I am genuinely grateful for all of your feedback, thank you very much. ❤️

And I very much agree with the observation that the business logic is not solid and that I should have worked that one out earlier.

What @yuanliu suggests is the solution that offers the best compromise.

  • If I were to go with a "super basic" approach, I would just alert every time I see a starting event
    • But: there are too many of those to check each of them manually.
  • At least some degree of automation would be immensely helpful
    • even if not ALL corner cases are covered
  • The mininum viable solution would be:
    • In case a starting event has been found and its subsequent ending event occurs more than 30 seconds later in time, I want to be notified.
    • In case starting and/or ending events are found that do not fit the transaction pattern, I want to be notified (1).

This is how i tried to do it:

index=my_index sourcetype=my_sourcetype ("to FAIL" OR "from FAIL")
| transaction host component startswith("to FAIL") endswith("from FAIL") maxevents=2 keepevicted=true keeporphans=true
| where duration > 30 or closed_txn = 0

As an example, this is the very first result of this search

2026-04-24T11:04:52.2 component1 from FAIL...
2026-04-24T11:11:15.2 component1 ...to FAIL

Both starting and ending events are present and for the same component which is good.
But for some reason, the ending supposedly event occurs BEFORE the starting event. That one may have confused me a bit 😞
If we look into the original source file, we can see this:

2026-04-24T11:11:17.3 component1 from FAIL...
2026-04-24T11:11:15.2 component1 ...to FAIL
2026-04-24T11:04:52.2 component1 from FAIL...
2026-04-24T11:04:48.1 component1 ...to FAIL

So actually, the source contained two perfectly benign transactions: Events (1,2) and events (3,4). But for some reason, splunk INCORRECTLY considers events (2,3) to be a transaction.

@PickleRickto address your 4 main questions:

  • For the sake of simplicity, lets assume that "...to FAIL" always denotes a starting event
  • Fields that uniquely identify a transaction are "host" and "component"
  • Situations where transactions may overlap are described in (1).
  • Apologies for the confusion regarding the original timestamps. In my defense, have no control how they are created. Sometimes they are broken (in which case splunk falls back to using indextime), sometimes events are out of sequence. It's a given that I cannot change.
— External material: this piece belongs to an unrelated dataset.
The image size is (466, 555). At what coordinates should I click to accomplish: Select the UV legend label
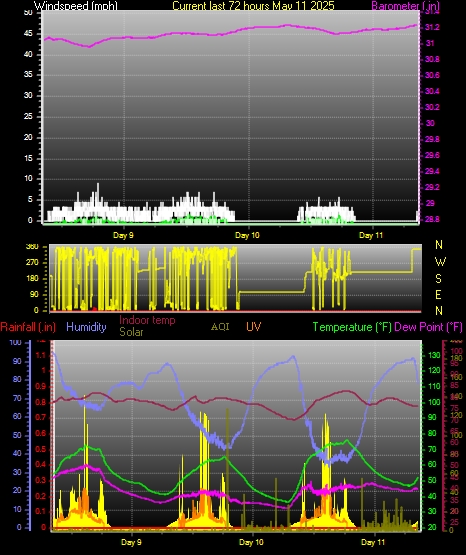click(x=253, y=326)
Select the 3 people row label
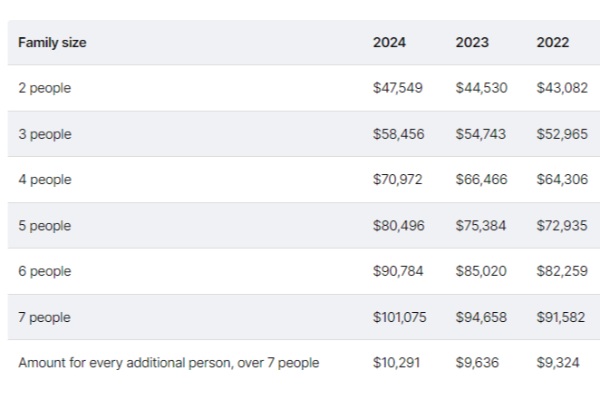This screenshot has width=600, height=400. tap(45, 134)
It is an acceptable tradeoff to first identify all the good transactions, exclude them from the results and then check the "outliers" (caused by possibly bad timestamps) individually.

 

(1) Listing of reasons that may break the transaction pattern:

  • After a starting event occurs, the system may be rebooted. Therefore, no ending event may occur. The transaction is not closed.
  • Because of incorrect timestamps in the source files, splunk might index a starting event and ending event with the same timestamp
  • A starting event may occur in one source file, while the ending event may occur in another. We are using batch inputs for data ingestion
0 Karma

PickleRick
SplunkTrust
SplunkTrust

Well, your searches will only be as good as your underlying data is. That's why it's very important to make sure your data is of decent quality. I understand your limitations but the receiver of your reports/alerts/whatever (I assume it's some request "from the business") will have to accept that due to poor quality of source data the results of your searches will be unreliable. You can't magically conjur good results from bad data as simple as that. The "overlap" scenario is pretty common with - for example - login sessions data. It's not unusual for a user to log into a host which later crashes and you don't have a logout event. But the timestamp should be consistent in order to make sense of the sequence of events.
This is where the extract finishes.